Immer fest an sich geglaubt

Mit 18 Jahren mussten ihre beiden Beine amputiert werden. Doch ihr Selbstbewusstsein sollte darunter nicht leiden – im Gegenteil!

Von Aimee Braniff Cree

Angestarrt zu werden – für Hülya Marquardt eine alltägliche Situation, wenn sie unterwegs ist. Sie hat keine Beine mehr, bewegt sich meist auf dem Skateboard oder im Rollstuhl fort. «Manche meinen, dass mein Anblick nur schwer zu ertragen sei, speziell wenn sie mich kriechend am Strand oder im Freibad sehen», erzählt die 39-Jährige. «Die Kommentare oder das Starren lassen mich jedoch kalt.»

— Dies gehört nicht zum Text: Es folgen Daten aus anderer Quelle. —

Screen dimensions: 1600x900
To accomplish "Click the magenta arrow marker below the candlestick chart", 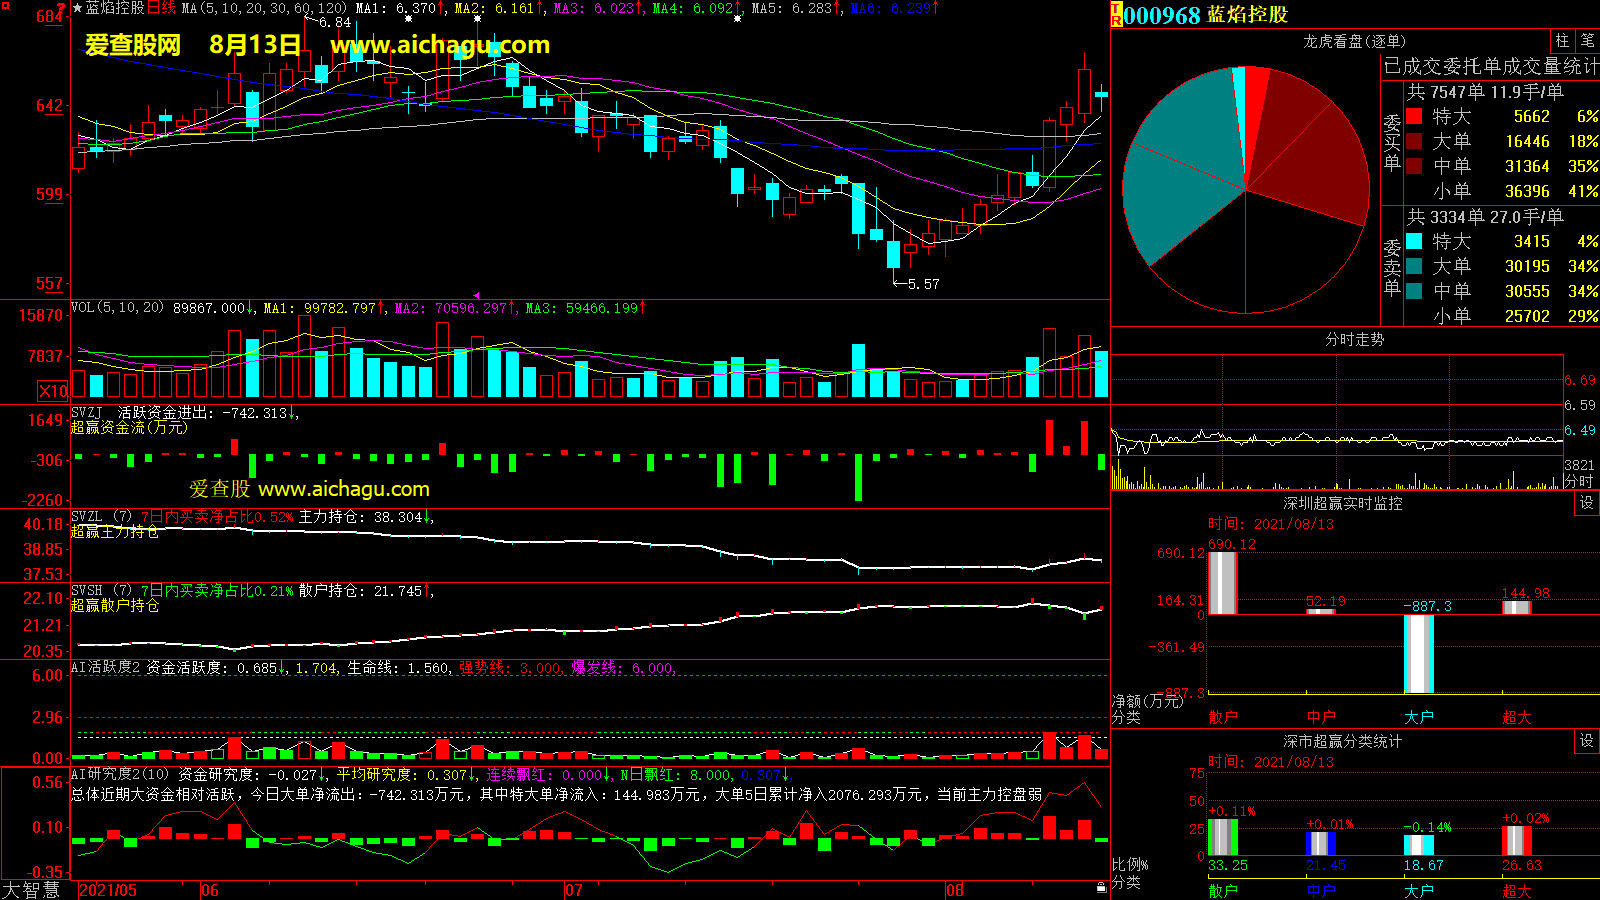I will click(x=476, y=295).
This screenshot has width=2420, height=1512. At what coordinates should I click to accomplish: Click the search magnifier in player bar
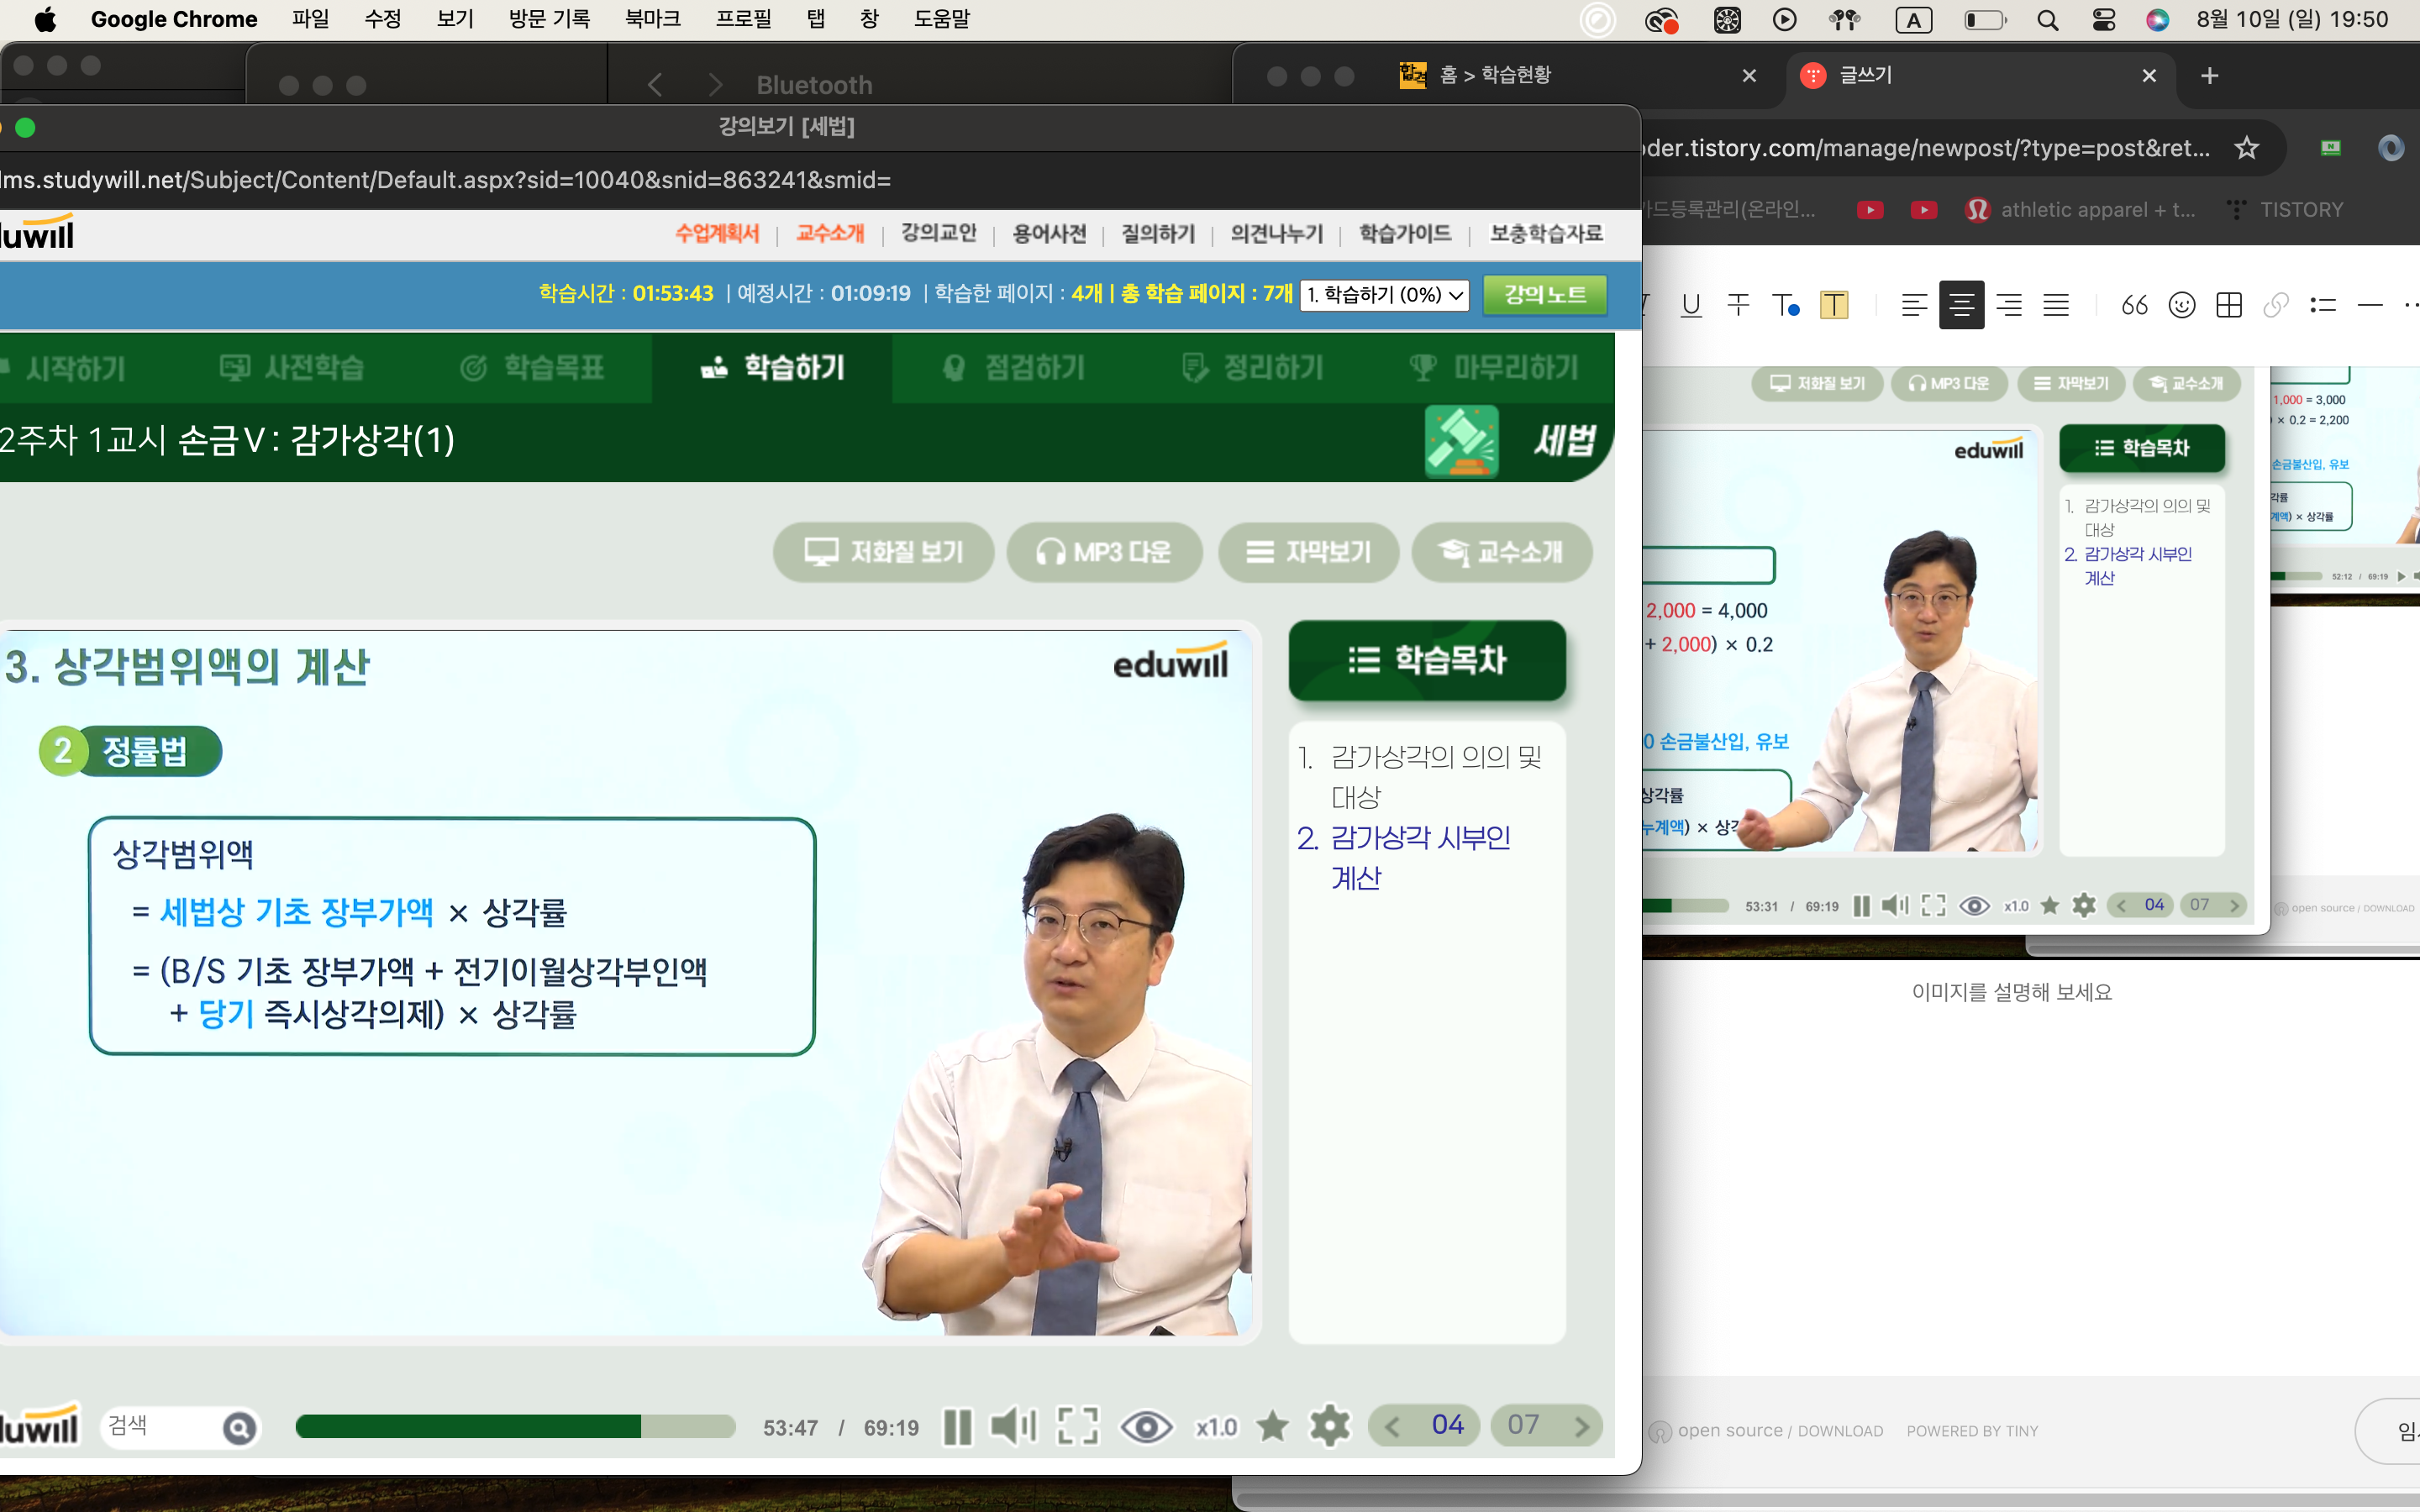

Mit Beeinträchtigungen ist die gebürtige Türkin – ihre Eltern zogen kurz vor ihrer Geburt nach Deutschland – bereits zur Welt gekommen. Ihre Hände waren deformiert, ihr Beine hatten eine Fehlstellung. Wegen der brüchigen Knochen waren in ihren jungen Jahren mehrere Operationen nötig. Ihr Zustand blieb stabil – bis zu ih-rem 18. Lebensjahr, welches eine tiefgreifende Veränderung mit sich brachte.

Denn vor allem das rechte, immer weniger funktionsfähige Bein bereitete den Ärzten Sorge. Hülya Marquardt wird eine Amputation empfohlen, sie willigt ein. Nur wenig später eine weitere Hiobsbotschaft: Blutvergiftung im linken Bein – ausgelöst durch eine Titanschraube, die sie als Kind zur Begradigung eingesetzt bekommen hatte und die jetzt eine Entzündung verursachte. «Die Sepsis breitete sich schnell aus, und so blieb mir nichts anderes übrig als eine Not-OP, damit mein Leben gerettet werden konnte.»

Die Amputation beider Beine habe sie verunstaltet zurück-gelassen, erinnert sie sich an ihre Gefühle als junge Frau kurz nach dem Eingriff. «Ich hatte auf einmal nur noch einen halben Körper. Und die Welt musste ich plötzlich aus einer total anderen Perspektive erfahren.» Doch sie kämpfte dagegen an, sich negativ beeinflussen zu lassen. «Ich wollte nicht, dass die Deformation meinem Selbstbewusstsein schadet.» Mit dem Skateboard fand Hülya ein für sie ideales Fortbewegungsmittel, gewann auch eine gewisse Unabhängigkeit zurück. Zwar hat sie auch Prothesen, aber kann nicht lange damit gehen, da die Beinstümpfe sie schnell schmerzen.

«Wenn ich Hilfe benötige, schäme ich mich nicht dafür», erzählt Hülya Marquardt weiter. «Indem ich mich zeige, wie ich bin, trage ich zur Normalisierung von Menschen mit anders ausschauendem Körper bei.» Sie führe ein glückliches Leben, bekräftigt sie, die in der Region Stuttgart (D) wohnt, verheiratet ist, einen dreijährigen Sohn hat und mit ihrer Schwiegermutter eine Modeboutique betreibt. «Ich lernte meinen Mann übers Internet kennen, verbarg ihm anfänglich meine fehlenden Beine. Meine Sorgen waren unberechtigt – er findet mich attraktiv, genauso wie und wer ich bin.»

Aus einer Behinderung wachse Kraft und Stärke wegen all der Erfahrungen, ist Hülya überzeugt. «Und im Anderssein liegt eine ganz besondere Schönheit.»